Random - Having no predictable pattern. For example, sales data may vary randomly about some forecast value with no specific pattern and no attendant ability to obtain a more accurate sales estimate than the forecast value.

Random numbers - A sequence of integers or group of numbers (often in the form of a table) that show absolutely no relationship to each other anywhere in the sequence. At any point, all values have an equal chance of occurring, and they occur in an unpredictable fashion.

Risk analysis - A review of the uncertainty associated with the research, development, and production of a product. D.B. Bandy's definition: Risk Analysis Simulation - a synonym for Monte Carlo simulation.

Search models - Operations research models that attempt to find optimal solutions with adaptive searching approaches.

Sensitivity analysis - A technique for determining how much an expected outcome or result will change in response to a given change in an input variable. For example, given a projected level of resources, what would be the effect on net income if variable costs of production increased 20%?

Simplex algorithm - A procedure for solving a general linear programming problem.

Simulation - 1) The technique of using representative of artificial data to reproduce in a model various conditions that are likely to occur in the actual performance of a system. It is frequently used to test the behavior of a system under different operating policies. 2) Within MRP II, using operational data to perform "what-if" evaluations of alternative plans to answer the question, Can we do it? If yes, the simulation can then be run in the financial mode to help answer the question, Do we really want to? See: what-if analysis.

Stochastic models - Models where uncertainty is explicitly considered in the analysis.

Suboptimization - A problem solution that is best from a narrow point of view but not from a higher or overall company point of view. For example, a department manager who would not have employees work overtime to minimize the department's operation expense may cause lost sales and a reduction in overall company profitability.

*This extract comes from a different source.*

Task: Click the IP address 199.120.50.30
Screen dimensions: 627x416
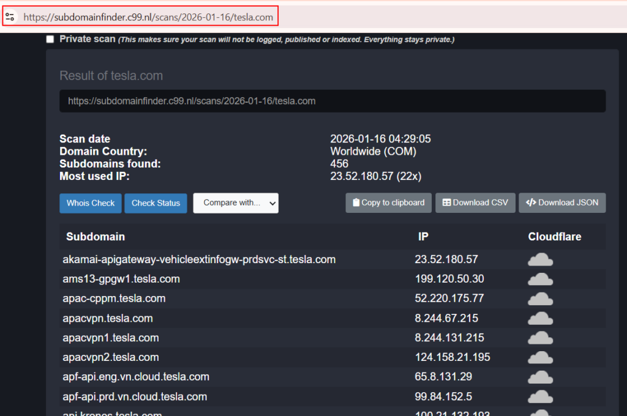Action: tap(449, 279)
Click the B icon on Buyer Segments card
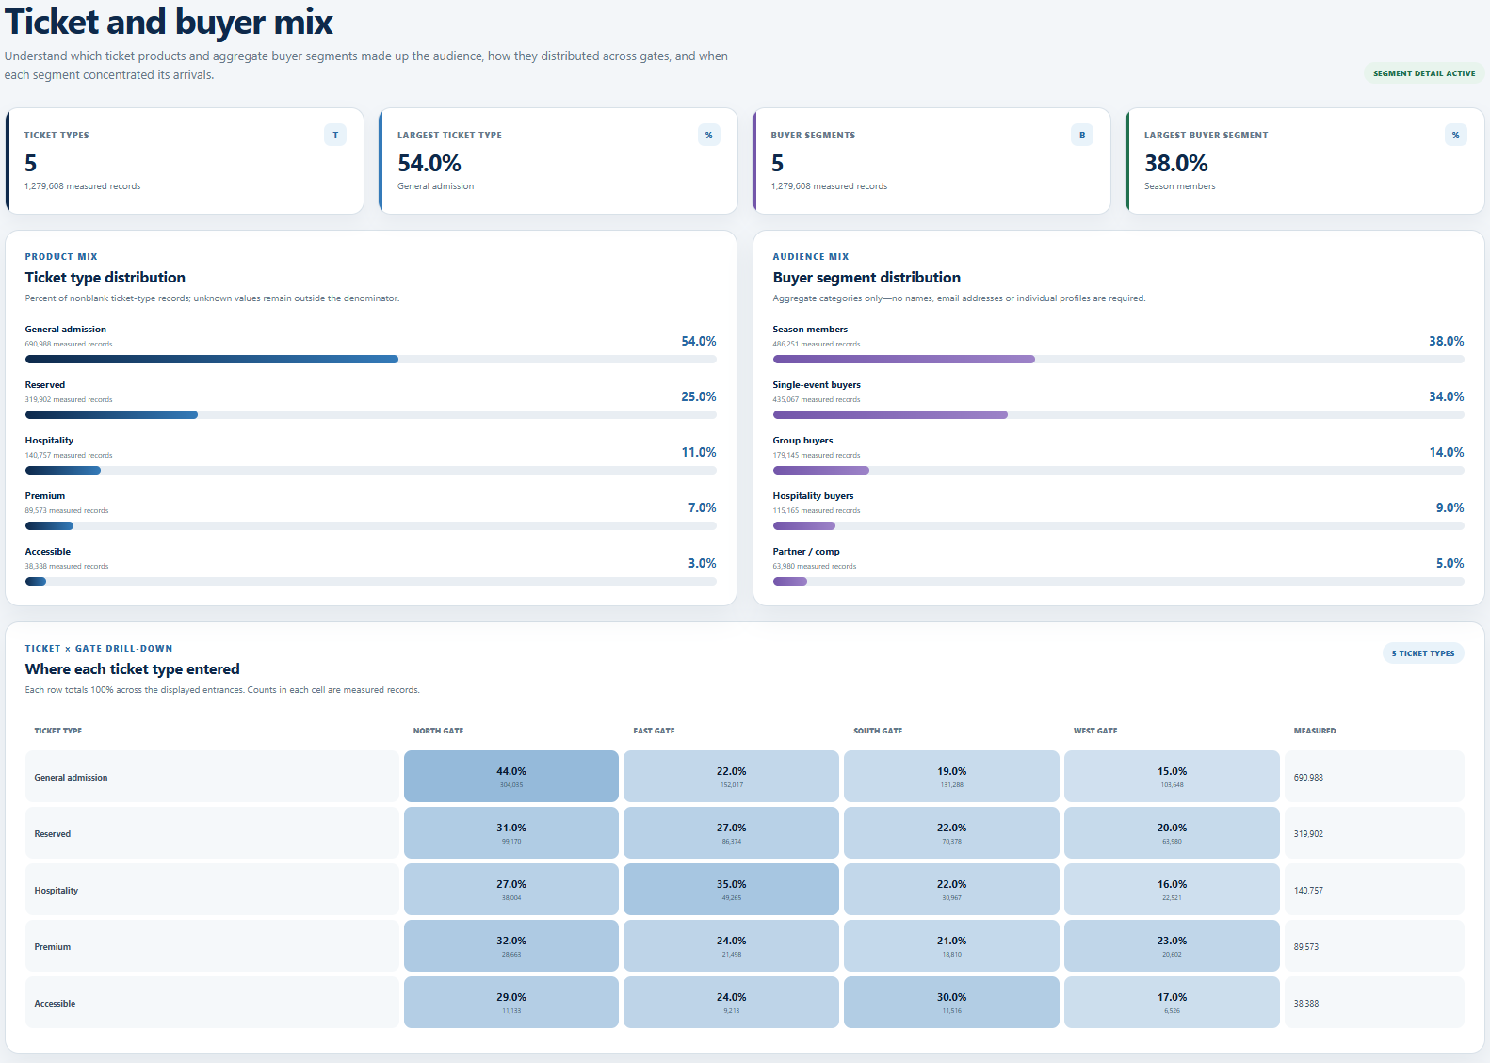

Sunk cost - 1) The unrecovered balance of an investment. It is a cost, already paid, that is not relevant to the decision concerning the future that is being made. Capital already invested that for some reason cannot be retrieved. 2) A past cost that has no relevance with respect to future receipts and disbursements of a facility undergoing an economic study. This concept implies that since a past outlay is the same regardless of the alternative selected, it should not influence the choice between alternatives.

Time series analysis - Analysis of any variable classified by time in which the values of the variable are functions of the time periods.

Transportation method - A linear programming model concerned with minimizing the costs involved in supplying requirements at several locations from several sources with different costs related to the various combinations of source and requirement locations.

Uncertainty - Unknown future events that cannot be predicted quantitatively within useful limits; e.g., an accident that destroys facilities, a major strike, or an innovation that makes existing products obsolete.

Variable - A quantity that can assume any of a given set of values. Ant: constant.

Variable cost - An operating cost that varies directly with a change of one unit in the production volume, e.g., direct materials consumed, sales commissions.

Wagner-Whitin algorithm - A mathematically complex, dynamic lot-sizing technique that evaluates all possible ways of ordering to cover net requirements in each period of the planning horizon to arrive at the theoretically optimum ordering strategy for the entire net requirements schedule. See: discrete order quantity, dynamic lot sizing.

What-if analysis - The process of evaluation alternate strategies by answering the consequences of changes to forecasts, manufacturing plans, inventory levels, etc. See: simulation.